RIO DE JANEIRO, (Reuters) – Brazilian prosecutors said yesterday they charged 22 people, 21 of them with qualified homicide, for their roles in the collapse of a tailings dam at the Samarco Mineração SA iron ore mine last November that killed 19 people.

The charges follow what is now considered to be the largest environmental disaster in Brazil’s history. The dam collapse released millions of tonnes of muddy mine waste, wiping out several small communities.

Samarco, its co-owners Vale SA and BHP Billiton Ltd, and Brazilian engineering company VOGBR Recursos Hidricas e Geotechnica Ltd which certified the dam’s safety, were charged with environmental crimes.

BHP, Vale and Samarco officials said in statements they rejected the charges.

Prosecutor Jose Adericido Leite Sampaio told reporters at a briefing in Belo Horizonte, broadcast live by GloboNews, that executives at Samarco had clear awareness the dam could fail but ignored the risks and prioritized profit.

If convicted the accused, who include 16 Brazilians, two Americans, a South African, an Australian and a French citizen, could face sentences of up to 54 years, prosecutors said.
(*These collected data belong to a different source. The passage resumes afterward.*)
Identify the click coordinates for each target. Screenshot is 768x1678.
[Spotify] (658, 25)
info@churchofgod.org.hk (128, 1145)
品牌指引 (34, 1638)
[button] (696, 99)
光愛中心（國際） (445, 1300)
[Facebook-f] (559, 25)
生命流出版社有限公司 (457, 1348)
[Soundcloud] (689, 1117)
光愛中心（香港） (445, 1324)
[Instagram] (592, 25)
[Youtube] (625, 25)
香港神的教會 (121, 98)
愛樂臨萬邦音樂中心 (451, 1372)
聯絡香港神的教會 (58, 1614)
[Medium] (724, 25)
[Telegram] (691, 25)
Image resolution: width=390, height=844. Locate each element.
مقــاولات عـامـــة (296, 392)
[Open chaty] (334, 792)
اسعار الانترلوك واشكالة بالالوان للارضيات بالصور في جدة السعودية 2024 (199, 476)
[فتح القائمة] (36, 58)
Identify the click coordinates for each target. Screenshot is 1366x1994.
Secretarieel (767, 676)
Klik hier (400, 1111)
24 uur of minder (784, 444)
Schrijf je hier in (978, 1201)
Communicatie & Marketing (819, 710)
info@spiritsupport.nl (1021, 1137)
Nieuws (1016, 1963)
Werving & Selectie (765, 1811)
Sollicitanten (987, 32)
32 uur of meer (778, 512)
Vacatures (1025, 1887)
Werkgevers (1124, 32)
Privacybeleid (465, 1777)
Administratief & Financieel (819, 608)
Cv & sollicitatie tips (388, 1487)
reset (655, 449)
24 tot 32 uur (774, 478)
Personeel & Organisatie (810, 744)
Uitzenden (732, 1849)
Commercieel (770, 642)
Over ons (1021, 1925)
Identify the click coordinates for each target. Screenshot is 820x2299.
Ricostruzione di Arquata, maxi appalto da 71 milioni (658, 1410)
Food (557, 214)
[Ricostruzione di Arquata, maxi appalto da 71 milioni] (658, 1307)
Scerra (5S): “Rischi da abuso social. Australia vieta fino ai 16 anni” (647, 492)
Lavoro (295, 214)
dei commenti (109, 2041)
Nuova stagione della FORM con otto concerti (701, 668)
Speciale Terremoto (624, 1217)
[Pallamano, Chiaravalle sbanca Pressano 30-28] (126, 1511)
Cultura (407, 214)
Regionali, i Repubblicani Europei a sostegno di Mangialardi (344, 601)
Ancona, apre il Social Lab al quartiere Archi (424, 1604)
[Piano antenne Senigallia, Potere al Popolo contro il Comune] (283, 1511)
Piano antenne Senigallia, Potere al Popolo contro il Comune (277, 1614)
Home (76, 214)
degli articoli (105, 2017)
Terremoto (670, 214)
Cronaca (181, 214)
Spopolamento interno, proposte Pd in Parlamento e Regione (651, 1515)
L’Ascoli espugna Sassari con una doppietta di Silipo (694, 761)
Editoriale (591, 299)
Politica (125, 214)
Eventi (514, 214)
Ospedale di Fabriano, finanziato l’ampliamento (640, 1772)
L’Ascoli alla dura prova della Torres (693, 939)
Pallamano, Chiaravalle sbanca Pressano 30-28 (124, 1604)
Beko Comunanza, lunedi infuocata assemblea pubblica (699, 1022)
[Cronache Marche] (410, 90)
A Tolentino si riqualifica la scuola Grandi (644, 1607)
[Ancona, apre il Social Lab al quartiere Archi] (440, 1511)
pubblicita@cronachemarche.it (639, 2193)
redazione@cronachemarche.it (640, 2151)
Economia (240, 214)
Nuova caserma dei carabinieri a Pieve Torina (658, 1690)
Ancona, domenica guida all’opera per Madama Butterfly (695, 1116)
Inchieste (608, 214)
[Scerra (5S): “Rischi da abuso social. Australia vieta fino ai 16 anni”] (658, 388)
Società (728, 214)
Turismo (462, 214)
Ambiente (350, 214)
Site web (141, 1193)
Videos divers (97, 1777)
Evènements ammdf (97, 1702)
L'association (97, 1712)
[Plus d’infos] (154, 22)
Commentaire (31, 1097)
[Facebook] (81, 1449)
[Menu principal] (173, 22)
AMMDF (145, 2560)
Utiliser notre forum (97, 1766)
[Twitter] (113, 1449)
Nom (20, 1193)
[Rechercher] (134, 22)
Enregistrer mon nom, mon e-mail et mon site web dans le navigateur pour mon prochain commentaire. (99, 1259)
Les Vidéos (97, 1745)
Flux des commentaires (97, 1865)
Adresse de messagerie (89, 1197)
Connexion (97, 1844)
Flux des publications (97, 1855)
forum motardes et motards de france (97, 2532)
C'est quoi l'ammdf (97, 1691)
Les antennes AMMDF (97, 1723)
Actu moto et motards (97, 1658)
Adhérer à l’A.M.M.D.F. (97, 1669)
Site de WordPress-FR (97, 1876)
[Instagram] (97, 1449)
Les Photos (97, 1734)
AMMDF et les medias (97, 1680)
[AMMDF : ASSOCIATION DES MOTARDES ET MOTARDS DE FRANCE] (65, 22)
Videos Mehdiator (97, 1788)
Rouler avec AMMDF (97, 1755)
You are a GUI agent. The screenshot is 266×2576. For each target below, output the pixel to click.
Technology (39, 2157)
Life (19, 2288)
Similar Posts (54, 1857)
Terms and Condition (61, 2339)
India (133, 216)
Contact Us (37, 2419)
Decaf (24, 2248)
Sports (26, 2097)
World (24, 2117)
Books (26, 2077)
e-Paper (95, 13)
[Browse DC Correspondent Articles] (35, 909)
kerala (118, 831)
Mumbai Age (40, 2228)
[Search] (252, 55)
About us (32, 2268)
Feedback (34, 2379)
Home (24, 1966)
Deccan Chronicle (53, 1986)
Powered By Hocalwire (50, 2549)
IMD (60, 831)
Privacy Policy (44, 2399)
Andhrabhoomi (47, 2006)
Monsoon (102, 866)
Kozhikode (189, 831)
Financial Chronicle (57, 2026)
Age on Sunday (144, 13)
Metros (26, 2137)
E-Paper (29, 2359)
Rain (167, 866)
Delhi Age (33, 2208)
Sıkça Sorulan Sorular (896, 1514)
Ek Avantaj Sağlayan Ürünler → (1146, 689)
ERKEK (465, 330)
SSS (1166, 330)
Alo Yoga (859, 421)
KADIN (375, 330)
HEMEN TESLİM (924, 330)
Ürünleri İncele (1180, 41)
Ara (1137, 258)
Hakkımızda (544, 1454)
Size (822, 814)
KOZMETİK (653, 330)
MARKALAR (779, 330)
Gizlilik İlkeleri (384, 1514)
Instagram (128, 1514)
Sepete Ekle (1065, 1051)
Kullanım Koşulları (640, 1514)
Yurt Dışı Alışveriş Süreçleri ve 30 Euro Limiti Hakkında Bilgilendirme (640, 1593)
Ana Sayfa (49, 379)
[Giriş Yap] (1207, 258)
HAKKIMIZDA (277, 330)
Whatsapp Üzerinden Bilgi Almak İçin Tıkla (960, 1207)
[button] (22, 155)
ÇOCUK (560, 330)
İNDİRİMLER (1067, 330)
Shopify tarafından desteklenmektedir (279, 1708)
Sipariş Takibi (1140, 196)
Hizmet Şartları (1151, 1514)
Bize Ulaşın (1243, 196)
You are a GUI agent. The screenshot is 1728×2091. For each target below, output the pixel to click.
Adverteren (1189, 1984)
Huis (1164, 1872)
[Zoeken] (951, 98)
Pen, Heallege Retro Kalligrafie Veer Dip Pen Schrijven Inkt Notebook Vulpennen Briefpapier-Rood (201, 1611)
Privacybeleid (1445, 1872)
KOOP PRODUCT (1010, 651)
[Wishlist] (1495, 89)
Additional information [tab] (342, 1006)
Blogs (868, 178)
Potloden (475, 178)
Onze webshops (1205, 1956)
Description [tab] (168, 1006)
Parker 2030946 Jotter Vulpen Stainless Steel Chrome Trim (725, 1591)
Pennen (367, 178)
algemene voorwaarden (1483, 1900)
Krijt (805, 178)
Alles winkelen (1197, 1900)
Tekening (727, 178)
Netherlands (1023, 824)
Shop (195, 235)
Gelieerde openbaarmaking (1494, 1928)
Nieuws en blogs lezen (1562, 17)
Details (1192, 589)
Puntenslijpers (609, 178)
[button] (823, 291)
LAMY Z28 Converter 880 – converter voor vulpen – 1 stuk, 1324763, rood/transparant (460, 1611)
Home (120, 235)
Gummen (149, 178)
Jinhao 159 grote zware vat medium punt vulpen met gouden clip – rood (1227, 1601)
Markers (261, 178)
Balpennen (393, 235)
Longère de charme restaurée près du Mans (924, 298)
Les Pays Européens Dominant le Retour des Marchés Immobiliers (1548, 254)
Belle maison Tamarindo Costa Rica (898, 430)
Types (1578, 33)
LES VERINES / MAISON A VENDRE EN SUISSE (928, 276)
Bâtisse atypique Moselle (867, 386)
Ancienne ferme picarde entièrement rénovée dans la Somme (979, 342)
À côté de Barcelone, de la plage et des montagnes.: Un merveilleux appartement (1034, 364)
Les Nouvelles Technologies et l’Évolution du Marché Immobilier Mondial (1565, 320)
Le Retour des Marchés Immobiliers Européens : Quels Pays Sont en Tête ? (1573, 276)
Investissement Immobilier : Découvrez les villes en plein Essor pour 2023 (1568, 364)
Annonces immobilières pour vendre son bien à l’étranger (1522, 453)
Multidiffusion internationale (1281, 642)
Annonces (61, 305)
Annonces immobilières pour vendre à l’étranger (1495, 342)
The former chief executive of Samarco, Ricardo Viscovi, is among the accused.

Under Brazil’s criminal code, qualified homicide is homicide aggravated by certain factors.

Following the dam collapse, thick red sludge flowed into one of Brazil’s main rivers, the Rio Doce, killing fish and fouling water supplies for hundreds of kilometers before reaching the Atlantic ocean.

Before the case goes to trial, the charges need to be approved by a judge. Prosecutors filed the charges with a judge in Belo Horizonte, Brazil earlier in the day.

“These people were murdered,” Eduardo Santos de Oliveira, one of the prosecutors in the case, said of those who died.

Vale said in a statement that it would vigorously defend its executives and employees against the charges and that evidence shows that there was no knowledge that the dam could fail before the disaster occurred.

BHP said it has not been formally advised of the proceedings and that it rejects outright the charges against the company and those individuals who have been charged.